Crane Sunday



People do strange things. Many people (including my wife) think the things that I do are quite strange too. Last Sunday afternoon, I found myself sitting alone at the waterside in a small harbour in Cologne, recording underwater sounds. Luckily, nobody was around who wondered what I was doing. This activity would probably have looked quite boring from the outside, but whenever I do this kind of thing, I feel like a boy inside – an adventurer, a discoverer, hunting for the unknown – excitement.

The underwater sounds in this place turned out to be not very interesting, but I know that one has to be patient and record for a while just in case. Eventually, all I got were distant boat motors, and yes, there was a shoal of small fish but they didn’t talk (sometimes you find places where fish make all sorts of strange and interesting noises, but you have to be very lucky). Instead, they inspected the hydrophone which resulted in loud bumps on the recording.

While recording this, I found that the reflections of various cranes, towers, and ships in the water looked quite beautiful. I took a number of photos and they looked so nice together that I turned them into this video, very slowly fading one into each other.


 
The video soundtrack should have featured the underwater recording but since this turned out to be disappointing, it fell through. Instead I created several layers of treated sounds from these sources:

  • underwater insects of a nearby lake that I had recorded a week ago
  • a propeller plane that flew above
  • a contact microphone recording from the same day of the nearby Rhine bridge
  • a wonderful pump organ that I had played and recorded in the Stockholm music museum


 
The slowed down bridge sounds creates a beautiful drone of howling traffic and wind vibrated metal, and of course now that I hear it, it reminds me of Eno’s White Cube recordings. It still amazes me how he has influenced my musical thinking and often when I find some interesting new way to paint with sounds … he has already been there.

The pump organ with its wild pitch changes lets me think of Györgi Ligeti’s 1967 organ piece „Harmonies“ (not that I would compare myself with this master of course). I found that pump organ in the Stockholm Musikmuseet – here is a short video. I played and recorded just a few minutes and this is the material that is used for the Crane Sunday video – pitched down and equalized a little. Oh how I loved this instrument, it had such a charming breathing sound – and not even keys to play! I would have stolen it but it was too heavy 😉

Paradise is a state of mind

Our latest technological household item is a DVD recorder, several years old and bought used from eBay last weekend.

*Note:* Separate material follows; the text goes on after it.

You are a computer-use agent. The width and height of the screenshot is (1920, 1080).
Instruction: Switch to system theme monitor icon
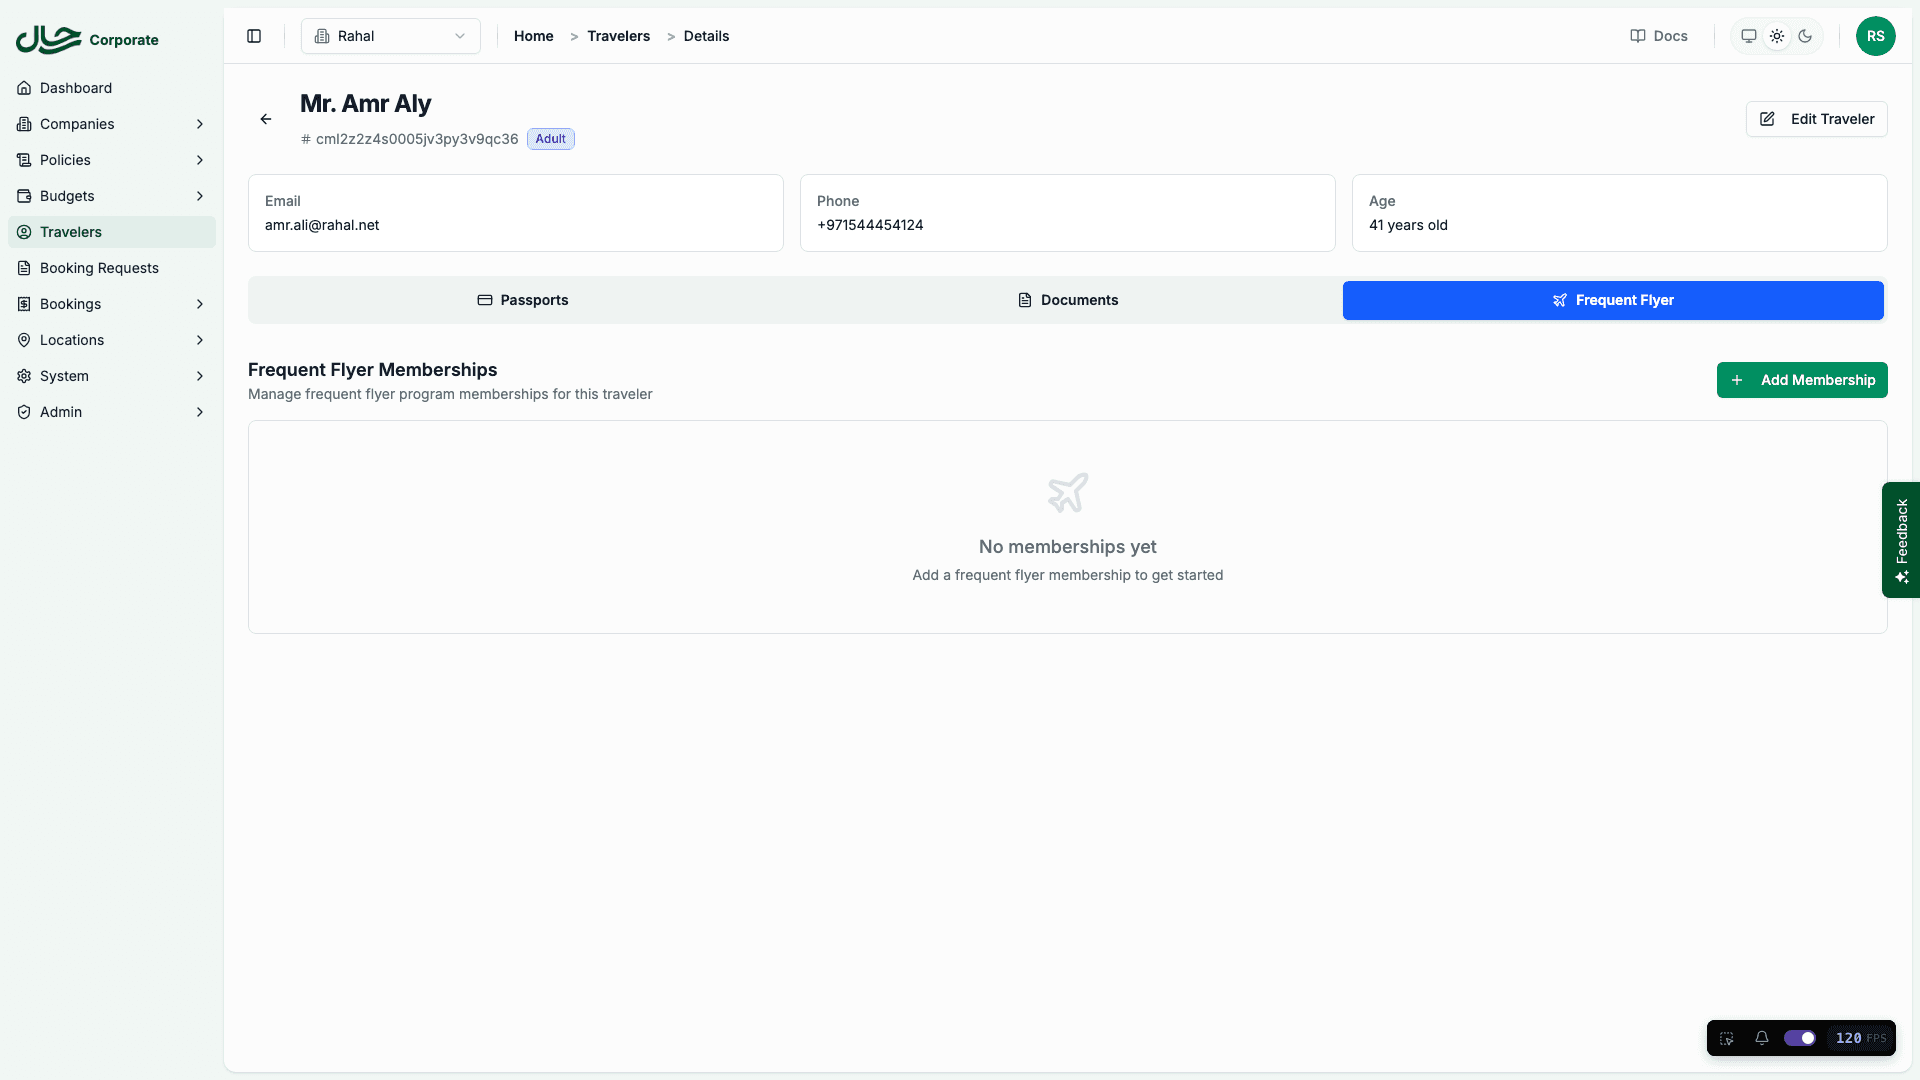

It will eventually replace our crappy VHS tape recorder, and one of the wonderful things it can do is digitize VHS tapes and back them up to DVD.

The first tape to digitize that I grabbed this morning happened to be a 35 minute video from 1982 by Albert Falzon, called „Excerpt from The Kumbha Mela – Same As It Ever Was“. Falzon (who got known many years ago for his surf movie „Crystal Voyager“ with a Pink Floyd soundtrack) went to India in the early eighties to film various religious festivities, one of them being the famous Kumbha Mela, a Hindu festival and possibly the largest religious festival on Earth. This particular video shows part of his travel towards that place: on a boat across the waterways of Kashmir.

For an inhabitant of cold Europe like me, this magical landscape seems very close to paradise. Falzon’s movie is completely filmed in slow motion, and he often uses a fish-eye lens – and there is of course the soundtrack by Harold Budd and Brian Eno. There are no words and there is no action – there is only a lush jungle landscape slowly drifting by, light reflections on water, people moving in slow motion. This stuff seems to come directly from a dream, from a timeless place. (Somehow it adds to the dreaminess that everything is lo-fi and blurry in an oldfashioned kind of way.)

How strange to enter this state of mind, watching this movie, while knowing that Kashmir has been the center and subject of wars for a long time, and is still far from being peaceful on many levels.

If you like the state of mind induced by Budd’s „The Pearl“ or Eno’s „On Land“, you will like this video. Someone has put it on Youtube in the meantime (see below). You can also get it used on VHS tape if you search for it. Apparently it was also rereleased on DVD under the title „Same as it ever was“, together with a movie about the Kumbha Mela festival.